There's Little Peace In The City Of Peace

Which city in the UK is the City of Peace where you can find a Cenotaph. a Workers' Memorial Plaque, the Bhopal Workers' Memorial Day Plaque, a Hiroshima and Nagasaki plaque, a 1932 Ukrainian Famine Memorial, a 1986 Chernobyl Disaster Memorial, amongst other things?

Bradford, of course. A brilliant place. Not that I saw any of these sights. It was dark when I arrived. It's the food, though I've enjoyed best. Especially the Kashmiri cuisine. It's delicious.

"Be careful," warned one of the other bus drivers when I told him where I was going, "you'll have curry for breakfast down there."

He was nearly right. The schoolchildren brought containers filled with curry and boxes piled high with warm samosas. The aromas permeated through the bus. They were still there the next day. Proper cooking, with proper spices. I closed my eyes for a minute, I felt I was transported to a warm street, somewhere on the subcontinent bustling with hawkers selling every kind of food.

I was awoken out of my dream by a blunt Yorkshire voice:

"Eeh 'ello. 'Ello luv. Mr Coach Man? Are you in there?" It was a worried mother. She was standing over me with her arms folded. "Mr Coach Man - you drive carefully. Remember it's our children, you are driving." She smiled, but the threat was there.

"NO CHOC-O-LATE. I said NO CHOC-O-LATE," said the teacher. "How many times do I have to say NO...." Good, I thought. This is a school which has properly drilled its children and would mean a sick free trip over the winding roads later in the journey.

"But you can eat any other kind of sweet," added another teacher. Oh no, I thought, it will be bad later.

"That's very nice of you to bring a cake," said another teacher to a child, "and cut it into seven slices to share out. Hmmm maybe later....oh alright then." My heart sank.

We departed and drove up the motorway. There has to be a new kind of grit and salt being used on the roads as it is hard to see out of the windows because it is caked on and no amount of screenwash seems to shift it. Another driver swears that he put some down outside his door and the salt is eating in to the concrete slab and nothing has stopped it. It is still eating into the concrete.

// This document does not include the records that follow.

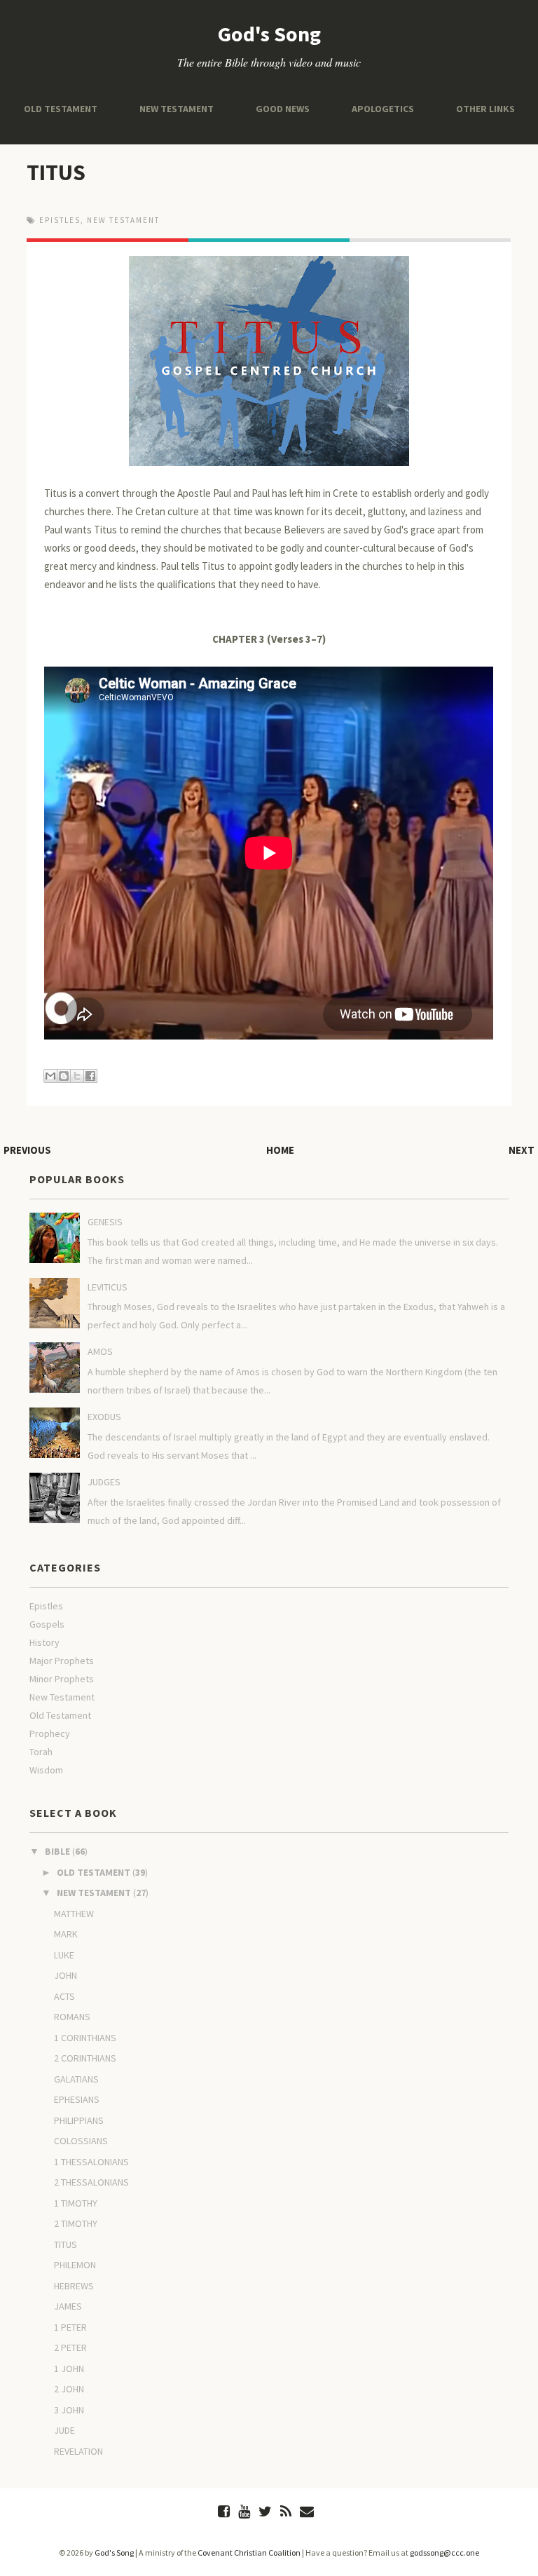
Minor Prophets (61, 1678)
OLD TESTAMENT (60, 108)
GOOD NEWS (283, 108)
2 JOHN (69, 2389)
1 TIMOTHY (75, 2203)
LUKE (64, 1955)
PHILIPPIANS (79, 2120)
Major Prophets (61, 1660)
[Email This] (50, 1076)
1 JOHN (69, 2368)
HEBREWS (74, 2285)
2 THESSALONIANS (91, 2182)
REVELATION (78, 2451)
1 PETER (70, 2327)
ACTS (64, 1996)
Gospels (46, 1624)
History (44, 1642)
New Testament (123, 220)
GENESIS (105, 1221)
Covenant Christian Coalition (249, 2552)
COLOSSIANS (81, 2140)
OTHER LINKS (485, 108)
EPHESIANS (76, 2099)
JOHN (65, 1975)
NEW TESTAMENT (176, 108)
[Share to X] (77, 1076)
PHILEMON (75, 2264)
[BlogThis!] (64, 1076)
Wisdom (46, 1770)
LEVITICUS (107, 1287)
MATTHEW (74, 1913)
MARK (66, 1934)
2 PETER (70, 2347)
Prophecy (49, 1733)
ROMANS (72, 2016)
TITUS (56, 172)
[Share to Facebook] (90, 1076)
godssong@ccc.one (444, 2552)
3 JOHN (69, 2410)
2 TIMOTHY (75, 2223)
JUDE (64, 2430)
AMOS (100, 1351)
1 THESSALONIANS (91, 2161)
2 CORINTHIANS (85, 2058)
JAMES (68, 2306)
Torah (41, 1751)
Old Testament (60, 1715)
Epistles (60, 220)
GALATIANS (76, 2079)
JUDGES (104, 1482)
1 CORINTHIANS (85, 2037)
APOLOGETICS (383, 108)
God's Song (269, 33)
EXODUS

"You've had a bad winter," I thought the teacher said to me. I half heard her and wasn't sure whether it was because of the noisy engine or the broad South Yorkshire accent.

"Yes," I said, "but nothing we're not used to, and the snow's not been bad."

"No not WINTER," she said agitatedly, "I says WINDA. I meant your window is bad."

It was one of those trips.

1 comment:

  1. The thing is there are very few Old Etonian's anywhere else in the UK or the world who can offer such insightful comment into everyday working life. The best known Old Etonian currently cannot. This guy should get a pat on the back.